This can be an area of strength in your scoring with constant revision and practice. You can save time and effort by revising faster through a JEE Mains Physics Formula PDF and will make sure you remember some important formulas during your examination.
Energy Bands — Conductors, Insulators, Semiconductors
In an isolated atom, electrons occupy well-defined energy levels. But when billions of atoms come together to form a solid, these energy levels spread out into continuous bands of allowed energies, separated by gaps of forbidden energies. The behaviour of electrons in these bands determines whether a material is a conductor, insulator, or semiconductor.
Valence Band: The highest energy band that is completely or partially filled with electrons at absolute zero. Electrons here are bound to atoms.
Conduction Band: The next higher energy band above the valence band. Electrons in this band are free to move and can carry electric current.
Band Gap ($$E_g$$): The energy difference between the top of the valence band and the bottom of the conduction band. Also called the forbidden gap — no electron can have energy in this range.
Classification of Solids by Band Gap
| Type | Band Gap | Conductivity | Examples |
|---|---|---|---|
| Conductor | Zero or overlap | Very high | Cu, Al, Ag |
| Semiconductor | Small (0.1–3 eV) | Moderate | Si ($$E_g = 1.1$$ eV), Ge ($$E_g = 0.67$$ eV) |
| Insulator | Large ($$> 3$$ eV) | Very low | Diamond ($$E_g = 5.5$$ eV), rubber |
At absolute zero ($$T = 0$$ K), a semiconductor's valence band is completely full and its conduction band is completely empty — it behaves like an insulator. As temperature increases, some electrons gain enough thermal energy to jump across the band gap into the conduction band, allowing the material to conduct. This is why semiconductor conductivity increases with temperature (opposite to metals).
Note: Key difference: In metals, resistivity increases with temperature (more lattice vibrations scatter electrons). In semiconductors, resistivity decreases with temperature (more electrons jump to the conduction band).

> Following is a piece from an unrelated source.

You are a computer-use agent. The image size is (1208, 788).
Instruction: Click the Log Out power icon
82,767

Intrinsic and Extrinsic Semiconductors — n-type and p-type
Intrinsic Semiconductors
A pure semiconductor (like pure silicon or germanium) with no added impurities is called an intrinsic semiconductor. Each silicon atom has 4 valence electrons and forms covalent bonds with 4 neighbouring atoms.
Intrinsic Semiconductor: A pure semiconductor where the number of free electrons equals the number of holes: $$n_e = n_h = n_i$$.

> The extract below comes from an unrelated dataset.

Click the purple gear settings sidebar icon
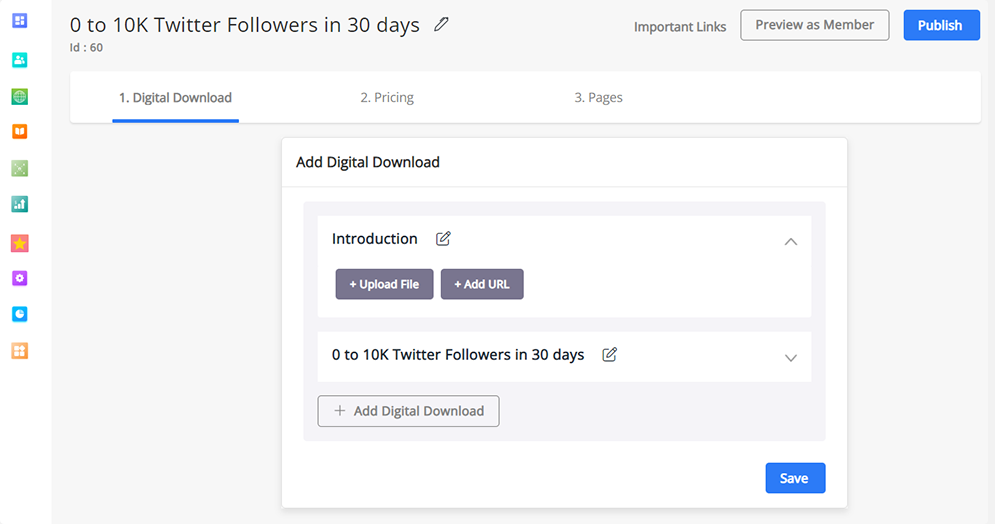 click(20, 278)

Hole: When an electron breaks free from a covalent bond, it leaves behind a vacancy called a hole. A hole behaves like a positive charge carrier because neighbouring electrons can "hop" into the vacancy, effectively making the hole move.
In an intrinsic semiconductor, every electron that escapes into the conduction band creates one hole in the valence band. So the number of electrons equals the number of holes. Both contribute to current flow.
Conductivity of Intrinsic Semiconductor
$$$\sigma = n_i e (\mu_e + \mu_h)$$$
where:
- $$n_i$$ = intrinsic carrier concentration (electrons = holes)
- $$e$$ = electron charge
- $$\mu_e$$ = electron mobility, $$\mu_h$$ = hole mobility
- $$\mu_e > \mu_h$$ (electrons move more easily than holes)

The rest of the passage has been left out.